Before I could travel on from Laos to Cambodia, I unfortunately had to make a detour via Bangkok in Thailand. The direct way was unfortunately not possible for me, the reason for this was quite banal. My passport was full – there was no free page for the full page Cambodian visa. I thought it would be no problem to use an already stamped page for a new visa, which means to paste over the existing entry. When I had made this suggestion to the border guard when entering Laos, he got quite angry and the way he looked at me, I was lucky that he lowered himself to use the last free page for the Laotian visa and I was allowed to enter at all. The only Austrian diplomatic representation for the countries Laos, Cambodia, Vietnam and Thailand is in Bangkok – so back to square one. After I had heard from the embassy that it takes 4 weeks until a new one is issued and forwarded to Bangkok, I had already prepared myself for a longer stay on one of the many Thai islands. So it was all the more pleasing that my passport could be released for visa use by a simple confirmation of 3 more pages. I had the new passport forwarded directly to the embassy in Singapore, because according to my planning I was going to pass by there once in the next weeks, so there was nothing in the way of a quick onward journey.
3 days after arrival in Bangkok I already crossed the border between Thailand and Cambodia with the destination Sihanoukville, a town in the south of the Khmer state. My destination was Kho Rong, a small island in front of the town.
The island was very small and somehow relaxed, but the audience was quite young, mainly backpackers – so partying was a daily routine until the early hours of the morning, sleeping was hardly possible before 4am.
Most of the restaurants and guest houses were run by foreigners who knew exactly how to serve their international audience. During the few months of high season, things are pretty busy there, many islanders find (rather underpaid) employment during this time..

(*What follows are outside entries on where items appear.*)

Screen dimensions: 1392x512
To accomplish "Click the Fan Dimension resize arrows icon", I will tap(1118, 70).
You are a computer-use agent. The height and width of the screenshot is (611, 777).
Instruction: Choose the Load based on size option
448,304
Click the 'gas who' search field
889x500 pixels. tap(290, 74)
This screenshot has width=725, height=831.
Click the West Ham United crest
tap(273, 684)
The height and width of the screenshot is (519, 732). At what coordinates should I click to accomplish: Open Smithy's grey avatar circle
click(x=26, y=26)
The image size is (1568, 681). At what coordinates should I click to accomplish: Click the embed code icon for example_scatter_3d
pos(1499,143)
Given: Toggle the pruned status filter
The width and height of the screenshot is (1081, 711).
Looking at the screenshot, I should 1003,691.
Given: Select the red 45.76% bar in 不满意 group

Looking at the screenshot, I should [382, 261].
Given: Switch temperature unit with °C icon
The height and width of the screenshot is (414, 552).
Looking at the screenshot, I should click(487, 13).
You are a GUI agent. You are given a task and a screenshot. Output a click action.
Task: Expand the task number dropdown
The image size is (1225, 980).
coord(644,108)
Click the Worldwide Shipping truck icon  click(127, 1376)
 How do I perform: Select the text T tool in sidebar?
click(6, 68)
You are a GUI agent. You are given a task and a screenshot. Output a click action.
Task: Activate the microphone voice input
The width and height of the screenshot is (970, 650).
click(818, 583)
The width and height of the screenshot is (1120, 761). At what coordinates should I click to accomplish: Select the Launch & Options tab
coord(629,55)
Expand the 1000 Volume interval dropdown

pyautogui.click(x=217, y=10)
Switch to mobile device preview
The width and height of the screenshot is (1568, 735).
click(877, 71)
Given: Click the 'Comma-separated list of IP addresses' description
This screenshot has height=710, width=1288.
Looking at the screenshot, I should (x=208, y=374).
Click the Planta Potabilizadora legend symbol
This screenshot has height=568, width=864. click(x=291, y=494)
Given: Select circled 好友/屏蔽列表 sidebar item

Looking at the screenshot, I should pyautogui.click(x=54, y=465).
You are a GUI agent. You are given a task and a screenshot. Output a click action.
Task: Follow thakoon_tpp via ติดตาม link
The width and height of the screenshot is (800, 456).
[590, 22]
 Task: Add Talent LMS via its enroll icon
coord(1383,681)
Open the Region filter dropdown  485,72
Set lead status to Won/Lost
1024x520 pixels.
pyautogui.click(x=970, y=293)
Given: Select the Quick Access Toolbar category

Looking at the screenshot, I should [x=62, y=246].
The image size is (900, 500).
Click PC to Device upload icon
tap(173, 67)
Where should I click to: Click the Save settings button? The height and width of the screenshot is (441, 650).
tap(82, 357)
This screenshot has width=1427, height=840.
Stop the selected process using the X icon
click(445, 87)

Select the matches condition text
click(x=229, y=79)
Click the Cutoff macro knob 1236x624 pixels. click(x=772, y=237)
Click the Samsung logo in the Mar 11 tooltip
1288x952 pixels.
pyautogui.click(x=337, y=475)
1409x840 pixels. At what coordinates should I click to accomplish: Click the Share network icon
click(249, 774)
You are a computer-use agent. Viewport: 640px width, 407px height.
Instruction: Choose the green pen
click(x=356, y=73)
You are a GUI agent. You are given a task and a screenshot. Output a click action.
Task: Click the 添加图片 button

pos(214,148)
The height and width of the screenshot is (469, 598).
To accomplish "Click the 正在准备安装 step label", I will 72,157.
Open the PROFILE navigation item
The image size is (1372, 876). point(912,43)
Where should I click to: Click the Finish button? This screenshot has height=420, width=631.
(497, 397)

To get away from this hustle and bustle, you could take a boat to one of the remote bays and rent an exclusive resort. But the prices there are more than my travel budget, so I left the island after 2 nights and took the fastest way to the north – to the capital Pnomh Penh.
About 2 million people live in Phnom Penh. It is situated on a side arm of the Mekong and life in this city is still relatively peaceful compared to other capitals of the region. Extensive green spaces and avenues make the city seem quieter than the other capitals in the region – although Phnom Penh also has more than 500,000 small motorcycles on the road.
Of course there are also a number of Wat’s, buddhist monasteries that can be visited.
By coincidence I was also lucky enough to observe the handing over of a stone sculpture at the Historical Museum. The ceremony was quite solemn, the statue and a high-ranking personality were in the centre of attention, in whose honour a traditional dance was performed.